The Best Practices agent is my development environment gatekeeper. It reviews specification files against patterns we learned work well: clear constraints, explicit skill requirements, measurable exit criteria, and so forth. I'd advise you have something like that too, and run it periodically or when changing the agents.
Gate-based workflow
Tasks progress through my agentic software factory through five sequential gates. These gates are guarded by a CLI tool called task.sh. This is the state machine I've discussed earlier. In its simplest form, the gates are:
| Gate Transition | Prerequisites |
|---|---|
| Planning to Engineering | Plan validated and approved by you |
| Engineering to Testing | All implementation tasks completed, build passes, documentation checked |
| Testing to Review | All test tasks completed, test quality score meets threshold (Farley Index >= 6.0), documentation checked |
| Review to Complete | Reviewer approves; on rejection, you reset the gate back to engineering |
The critical design decision was that the gates are enforced by the CLI, not by agent self-discipline.
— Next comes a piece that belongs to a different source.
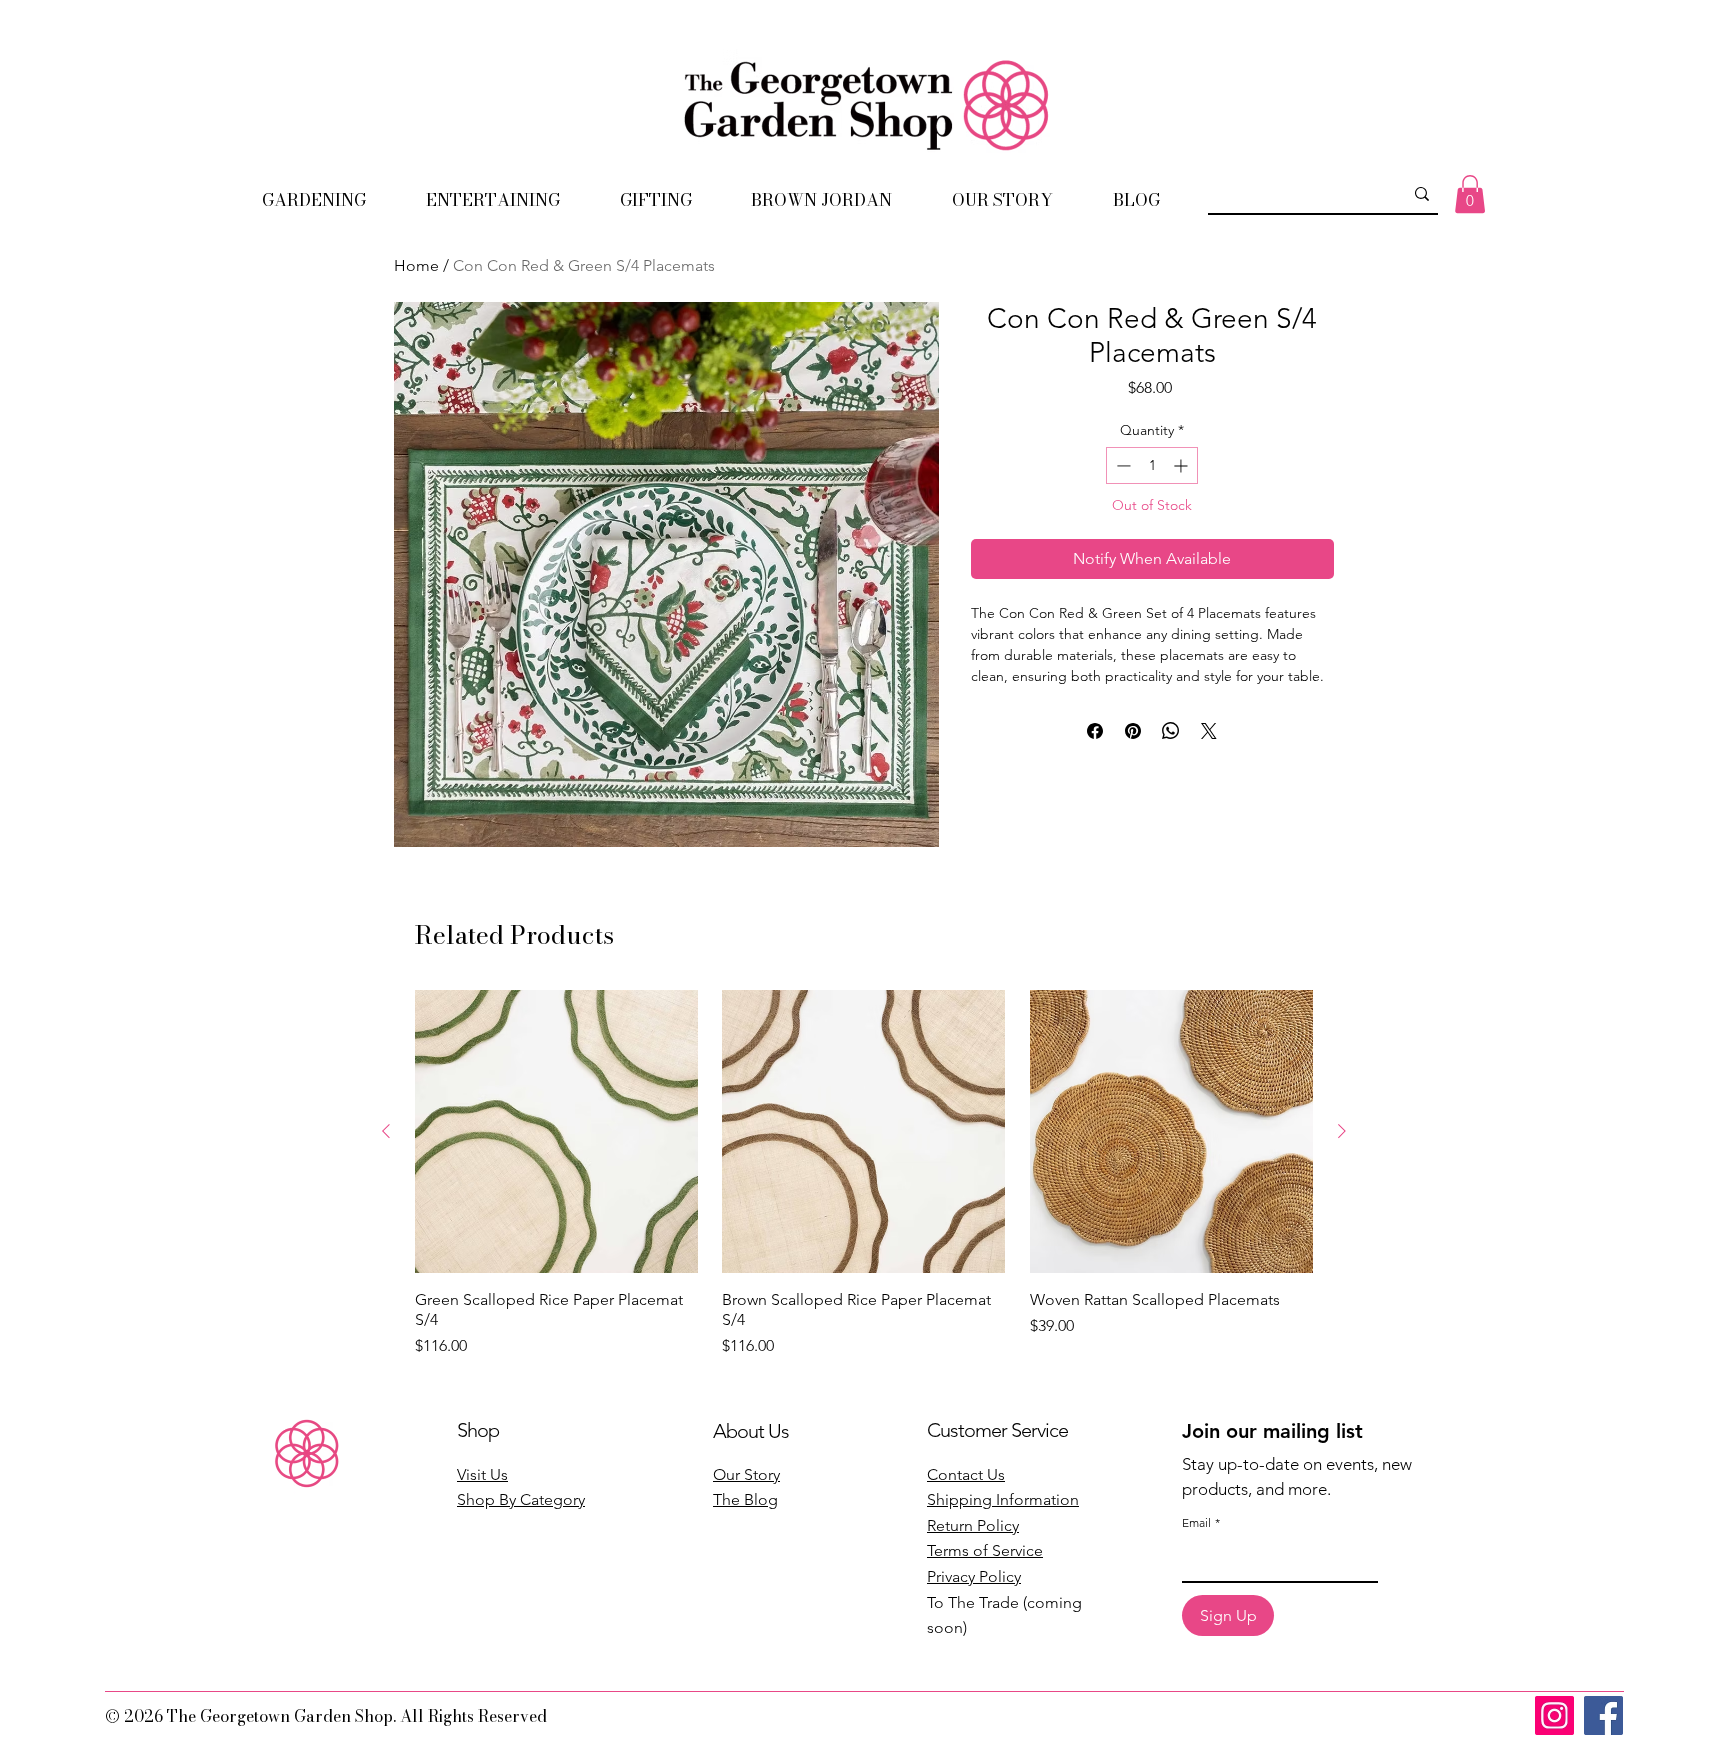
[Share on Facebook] (1095, 731)
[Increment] (1182, 465)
Agents must call task.sh validate-gate before starting work and can only call task.sh set-gate to advance when all exit conditions are met. To be honest, which should come as no surprise to anybody working with LLMs, sometimes they are still a bit stubborn and selective about this though.
The tool validates state transitions and rejects invalid ones. This prevents agents from running out of order, skipping steps, or the hallmark of LLM arrogance, declaring victory prematurely. It also prevents the agents from modifying the state files directly, which could only end in a tragedy.
Don't ask probabilistic systems to enforce deterministic rules. They aren't designed for that. Some agent harnesses have capabilities like hooks to enforce actions during agent lifespan. You might find them to be useful for this kind of enforcement, too.
Task tracking and status management
The task.sh CLI serves as the single interface for all status operations.
It manages a three-level hierarchy:
- Features: top-level work items, each containing one or more stories
- Stories: individual user stories, each with a gate (current phase) and a task list
- Tasks: atomic work items with states:
pending→in-progress→completed/failed
State is persisted as JSON files under the working folder. To keep them on track, agents are prohibited from reading or editing these files directly. (This is what the .llmignore is for.) So all state and query operations go through the CLI, which validates state transitions and maintains data integrity.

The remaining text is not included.